§ AIM OF THE EXERCISE
Return the records verbatim.

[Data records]

↓

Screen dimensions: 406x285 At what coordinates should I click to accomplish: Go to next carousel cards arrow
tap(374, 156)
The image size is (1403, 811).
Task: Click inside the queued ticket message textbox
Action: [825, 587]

↑

§ RESPONSE TO THIS TASK
Screen dimensions: 406x285 At what coordinates should I click to accomplish: Go to next carousel cards arrow
tap(374, 156)
The image size is (1403, 811).
Task: Click inside the queued ticket message textbox
Action: [825, 587]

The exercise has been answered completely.